-------- Exercise materials

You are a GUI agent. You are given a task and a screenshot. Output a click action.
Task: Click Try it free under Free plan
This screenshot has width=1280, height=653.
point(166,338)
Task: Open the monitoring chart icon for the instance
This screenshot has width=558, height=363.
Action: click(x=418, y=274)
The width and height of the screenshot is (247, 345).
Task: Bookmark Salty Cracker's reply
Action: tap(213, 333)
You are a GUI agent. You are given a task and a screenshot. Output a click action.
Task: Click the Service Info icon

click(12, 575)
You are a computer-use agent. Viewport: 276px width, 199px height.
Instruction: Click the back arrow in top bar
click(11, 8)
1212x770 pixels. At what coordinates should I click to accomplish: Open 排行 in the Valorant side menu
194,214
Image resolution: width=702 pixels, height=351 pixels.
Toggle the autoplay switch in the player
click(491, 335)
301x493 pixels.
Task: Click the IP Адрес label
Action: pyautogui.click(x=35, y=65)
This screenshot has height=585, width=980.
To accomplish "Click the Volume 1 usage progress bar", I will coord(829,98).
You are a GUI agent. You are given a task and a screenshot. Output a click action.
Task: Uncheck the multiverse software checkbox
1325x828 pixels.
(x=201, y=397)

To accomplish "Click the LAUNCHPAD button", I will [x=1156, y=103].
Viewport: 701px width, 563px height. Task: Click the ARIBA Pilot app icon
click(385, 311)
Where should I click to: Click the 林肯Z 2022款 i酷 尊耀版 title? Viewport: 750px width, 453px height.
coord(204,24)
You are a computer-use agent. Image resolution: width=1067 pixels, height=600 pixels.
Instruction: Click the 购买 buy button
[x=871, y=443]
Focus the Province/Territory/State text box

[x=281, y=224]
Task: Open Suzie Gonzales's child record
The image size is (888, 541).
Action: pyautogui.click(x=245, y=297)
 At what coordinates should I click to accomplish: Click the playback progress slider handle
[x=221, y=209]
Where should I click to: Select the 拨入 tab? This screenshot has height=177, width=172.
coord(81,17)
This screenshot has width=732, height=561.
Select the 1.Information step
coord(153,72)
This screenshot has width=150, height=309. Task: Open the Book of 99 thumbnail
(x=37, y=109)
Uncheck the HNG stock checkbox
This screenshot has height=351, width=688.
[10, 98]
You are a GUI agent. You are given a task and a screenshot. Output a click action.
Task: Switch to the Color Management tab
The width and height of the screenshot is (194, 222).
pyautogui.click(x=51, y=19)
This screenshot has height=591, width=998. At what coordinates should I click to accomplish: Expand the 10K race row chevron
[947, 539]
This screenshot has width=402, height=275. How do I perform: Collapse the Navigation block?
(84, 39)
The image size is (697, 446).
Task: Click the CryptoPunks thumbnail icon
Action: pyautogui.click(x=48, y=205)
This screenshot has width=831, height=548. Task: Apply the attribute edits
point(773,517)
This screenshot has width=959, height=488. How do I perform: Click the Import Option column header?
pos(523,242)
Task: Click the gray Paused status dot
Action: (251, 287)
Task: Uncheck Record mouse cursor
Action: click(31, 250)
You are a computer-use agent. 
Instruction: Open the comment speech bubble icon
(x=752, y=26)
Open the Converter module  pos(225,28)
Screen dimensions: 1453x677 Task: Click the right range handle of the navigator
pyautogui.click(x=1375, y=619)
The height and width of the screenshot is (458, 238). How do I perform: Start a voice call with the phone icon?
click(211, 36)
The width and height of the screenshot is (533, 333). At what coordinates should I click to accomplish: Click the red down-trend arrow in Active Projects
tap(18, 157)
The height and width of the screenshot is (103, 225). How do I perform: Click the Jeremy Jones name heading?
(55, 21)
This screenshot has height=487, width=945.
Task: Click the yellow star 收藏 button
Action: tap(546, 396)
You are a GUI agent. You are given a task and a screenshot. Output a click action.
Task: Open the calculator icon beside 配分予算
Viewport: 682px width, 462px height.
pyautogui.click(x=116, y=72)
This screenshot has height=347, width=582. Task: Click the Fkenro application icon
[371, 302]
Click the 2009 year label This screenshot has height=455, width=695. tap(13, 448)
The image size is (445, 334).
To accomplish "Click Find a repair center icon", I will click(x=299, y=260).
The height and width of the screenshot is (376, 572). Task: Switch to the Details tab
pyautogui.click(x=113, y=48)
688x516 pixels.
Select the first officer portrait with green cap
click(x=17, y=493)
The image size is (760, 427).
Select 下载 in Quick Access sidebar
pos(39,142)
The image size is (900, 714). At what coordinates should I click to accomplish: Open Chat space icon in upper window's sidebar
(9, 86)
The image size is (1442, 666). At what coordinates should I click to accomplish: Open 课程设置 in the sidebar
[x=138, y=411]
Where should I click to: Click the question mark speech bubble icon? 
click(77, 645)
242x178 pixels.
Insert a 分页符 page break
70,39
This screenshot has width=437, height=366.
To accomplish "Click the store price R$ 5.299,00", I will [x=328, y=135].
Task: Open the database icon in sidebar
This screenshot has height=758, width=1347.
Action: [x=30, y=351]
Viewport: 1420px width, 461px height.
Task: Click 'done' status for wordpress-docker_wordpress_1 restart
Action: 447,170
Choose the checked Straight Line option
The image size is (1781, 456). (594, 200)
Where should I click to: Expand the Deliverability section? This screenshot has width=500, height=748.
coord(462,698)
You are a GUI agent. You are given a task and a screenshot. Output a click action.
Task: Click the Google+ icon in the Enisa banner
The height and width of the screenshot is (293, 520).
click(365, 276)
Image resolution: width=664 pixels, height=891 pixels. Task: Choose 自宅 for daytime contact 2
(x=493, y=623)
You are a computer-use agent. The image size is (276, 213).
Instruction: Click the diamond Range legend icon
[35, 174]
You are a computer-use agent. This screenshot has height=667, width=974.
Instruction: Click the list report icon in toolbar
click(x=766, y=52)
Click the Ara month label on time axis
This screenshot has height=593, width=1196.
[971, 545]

----------------

The whole of the material above is to be restated exactly.

You are a GUI agent. You are given a task and a screenshot. Output a click action.
Task: Click Try it free under Free plan
This screenshot has width=1280, height=653.
point(166,338)
Task: Open the monitoring chart icon for the instance
This screenshot has width=558, height=363.
Action: click(x=418, y=274)
The width and height of the screenshot is (247, 345).
Task: Bookmark Salty Cracker's reply
Action: tap(213, 333)
You are a GUI agent. You are given a task and a screenshot. Output a click action.
Task: Click the Service Info icon

click(12, 575)
You are a computer-use agent. Viewport: 276px width, 199px height.
Instruction: Click the back arrow in top bar
click(11, 8)
1212x770 pixels. At what coordinates should I click to accomplish: Open 排行 in the Valorant side menu
194,214
Image resolution: width=702 pixels, height=351 pixels.
Toggle the autoplay switch in the player
click(491, 335)
301x493 pixels.
Task: Click the IP Адрес label
Action: pyautogui.click(x=35, y=65)
This screenshot has height=585, width=980.
To accomplish "Click the Volume 1 usage progress bar", I will coord(829,98).
You are a GUI agent. You are given a task and a screenshot. Output a click action.
Task: Uncheck the multiverse software checkbox
1325x828 pixels.
(x=201, y=397)

To accomplish "Click the LAUNCHPAD button", I will [x=1156, y=103].
Viewport: 701px width, 563px height. Task: Click the ARIBA Pilot app icon
click(385, 311)
Where should I click to: Click the 林肯Z 2022款 i酷 尊耀版 title? Viewport: 750px width, 453px height.
coord(204,24)
You are a computer-use agent. Image resolution: width=1067 pixels, height=600 pixels.
Instruction: Click the 购买 buy button
[x=871, y=443]
Focus the Province/Territory/State text box

[x=281, y=224]
Task: Open Suzie Gonzales's child record
The image size is (888, 541).
Action: pyautogui.click(x=245, y=297)
 At what coordinates should I click to accomplish: Click the playback progress slider handle
[x=221, y=209]
Where should I click to: Select the 拨入 tab? This screenshot has height=177, width=172.
coord(81,17)
This screenshot has width=732, height=561.
Select the 1.Information step
coord(153,72)
This screenshot has width=150, height=309. Task: Open the Book of 99 thumbnail
(x=37, y=109)
Uncheck the HNG stock checkbox
This screenshot has height=351, width=688.
[10, 98]
You are a GUI agent. You are given a task and a screenshot. Output a click action.
Task: Switch to the Color Management tab
The width and height of the screenshot is (194, 222).
pyautogui.click(x=51, y=19)
This screenshot has height=591, width=998. At what coordinates should I click to accomplish: Expand the 10K race row chevron
[947, 539]
This screenshot has width=402, height=275. How do I perform: Collapse the Navigation block?
(84, 39)
The image size is (697, 446).
Task: Click the CryptoPunks thumbnail icon
Action: pyautogui.click(x=48, y=205)
This screenshot has width=831, height=548. Task: Apply the attribute edits
point(773,517)
This screenshot has width=959, height=488. How do I perform: Click the Import Option column header?
pos(523,242)
Task: Click the gray Paused status dot
Action: (251, 287)
Task: Uncheck Record mouse cursor
Action: click(31, 250)
You are a computer-use agent. 
Instruction: Open the comment speech bubble icon
(x=752, y=26)
Open the Converter module  pos(225,28)
Screen dimensions: 1453x677 Task: Click the right range handle of the navigator
pyautogui.click(x=1375, y=619)
The height and width of the screenshot is (458, 238). How do I perform: Start a voice call with the phone icon?
click(211, 36)
The width and height of the screenshot is (533, 333). At what coordinates should I click to accomplish: Click the red down-trend arrow in Active Projects
tap(18, 157)
The height and width of the screenshot is (103, 225). How do I perform: Click the Jeremy Jones name heading?
(55, 21)
This screenshot has height=487, width=945.
Task: Click the yellow star 收藏 button
Action: tap(546, 396)
You are a GUI agent. You are given a task and a screenshot. Output a click action.
Task: Open the calculator icon beside 配分予算
Viewport: 682px width, 462px height.
pyautogui.click(x=116, y=72)
This screenshot has height=347, width=582. Task: Click the Fkenro application icon
[371, 302]
Click the 2009 year label This screenshot has height=455, width=695. tap(13, 448)
The image size is (445, 334).
To accomplish "Click Find a repair center icon", I will click(x=299, y=260).
The height and width of the screenshot is (376, 572). Task: Switch to the Details tab
pyautogui.click(x=113, y=48)
688x516 pixels.
Select the first officer portrait with green cap
click(x=17, y=493)
The image size is (760, 427).
Select 下载 in Quick Access sidebar
pos(39,142)
The image size is (900, 714). At what coordinates should I click to accomplish: Open Chat space icon in upper window's sidebar
(9, 86)
The image size is (1442, 666). At what coordinates should I click to accomplish: Open 课程设置 in the sidebar
[x=138, y=411]
Where should I click to: Click the question mark speech bubble icon? 
click(77, 645)
242x178 pixels.
Insert a 分页符 page break
70,39
This screenshot has width=437, height=366.
To accomplish "Click the store price R$ 5.299,00", I will [x=328, y=135].
Task: Open the database icon in sidebar
This screenshot has height=758, width=1347.
Action: [x=30, y=351]
Viewport: 1420px width, 461px height.
Task: Click 'done' status for wordpress-docker_wordpress_1 restart
Action: 447,170
Choose the checked Straight Line option
The image size is (1781, 456). (594, 200)
Where should I click to: Expand the Deliverability section? This screenshot has width=500, height=748.
coord(462,698)
You are a GUI agent. You are given a task and a screenshot. Output a click action.
Task: Click the Google+ icon in the Enisa banner
The height and width of the screenshot is (293, 520).
click(365, 276)
Image resolution: width=664 pixels, height=891 pixels. Task: Choose 自宅 for daytime contact 2
(x=493, y=623)
You are a computer-use agent. The image size is (276, 213).
Instruction: Click the diamond Range legend icon
[35, 174]
You are a computer-use agent. This screenshot has height=667, width=974.
Instruction: Click the list report icon in toolbar
click(x=766, y=52)
Click the Ara month label on time axis
This screenshot has height=593, width=1196.
[971, 545]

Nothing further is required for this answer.